Hujan diiringi gemuruh petir mulai menyelimuti hutan Puti. Segenap debu, humus, tanah, dan tahi binatang perlahan terbawa ribuan tetes air hujan yang menjelma men­jadi aliran air. Lekuk-lekuk tanah menuntunnya ke dasar lembah, seperti nadi yang mu­lai terisi darah. Aliran itu terus bergerak dan meluncur mencari tempat kosong. Di atas ubun-ubun deru petir tak henti-henti mengiba langit agar jangan berhenti menangisi puluh­an bahkan ratusan tubuh yang terserak di tanah basah dan di antara semak. Sebagian di antara tubuh-tubuh itu menangisi kerabat dan saudara dekatnya yang membujur di sisi­nya. Sebagian lagi menangisi kerabat dan saudara jauhnya yang membuat mereka ter­telungkup dan terkapar. Mati.

“Bergegaslah, cepat! Jangan kau tengok lagi mainan usang kekasihmu itu! Bawa yang kau butuh saja. Cepat, Bian bilang, mereka sudah tiba di kaki bukit.”

Kotak kayu berukir itu tidak berbeda jauh ketika pada kali pertama Dipo mem­beri­kannya padaku.
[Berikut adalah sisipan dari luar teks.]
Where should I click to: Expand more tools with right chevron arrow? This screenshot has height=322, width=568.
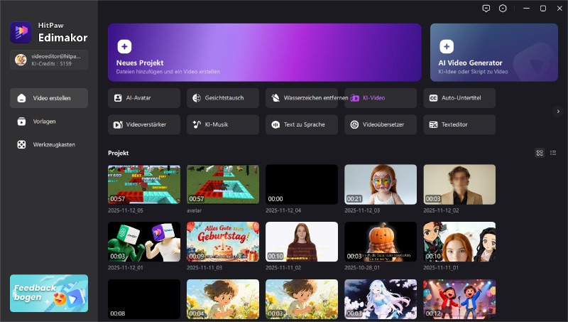coord(558,111)
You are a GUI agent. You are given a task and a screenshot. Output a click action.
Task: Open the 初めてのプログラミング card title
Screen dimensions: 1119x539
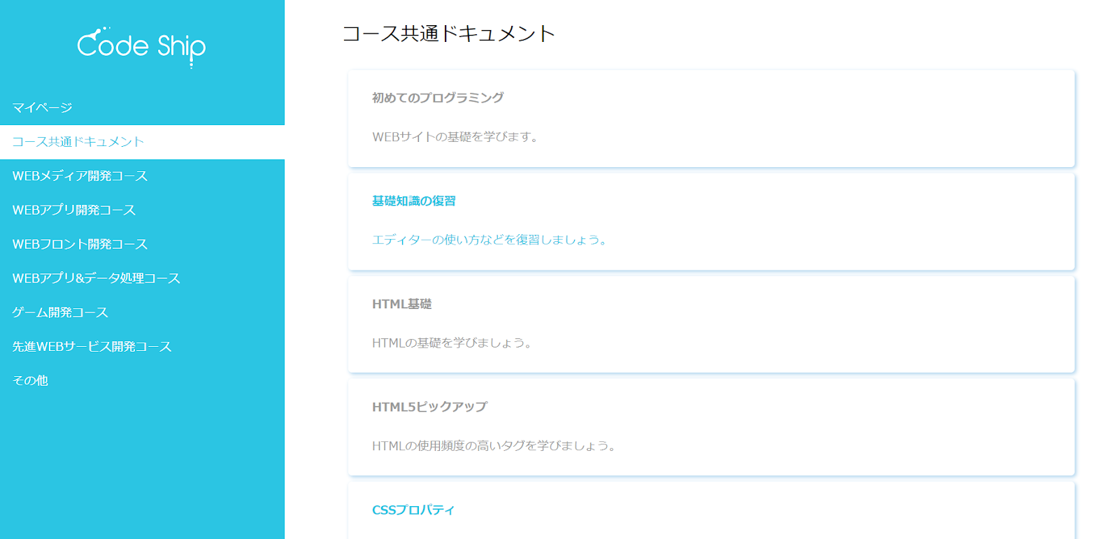pyautogui.click(x=438, y=98)
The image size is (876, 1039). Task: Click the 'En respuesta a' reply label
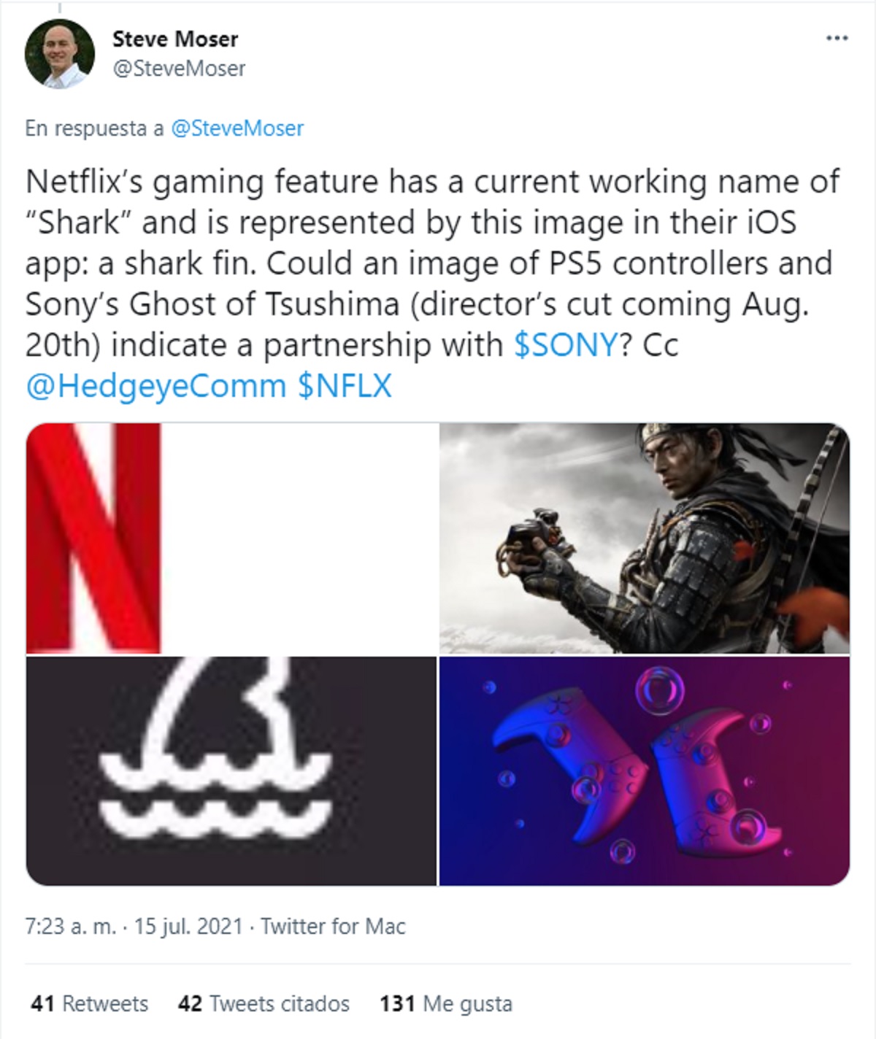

Mungkin warnanya yang sedikit kusam. Tapi itu bukan berarti aku tidak merawatnya. Mungkin karena terlalu banyak kugosok dan kubersihkan, lapisan catnya mulai memudar. Seperti saat ini, kala aku merindukannya. Entah sudah berapa lama ko­tak berukir itu kugosok dengan secarik perca. Kutimang-timang benda itu. Dalam hati aku tersenyum saat menyadari bahwa sampai hari ini aku belum pernah tahu untuk apa ko­tak berukir itu.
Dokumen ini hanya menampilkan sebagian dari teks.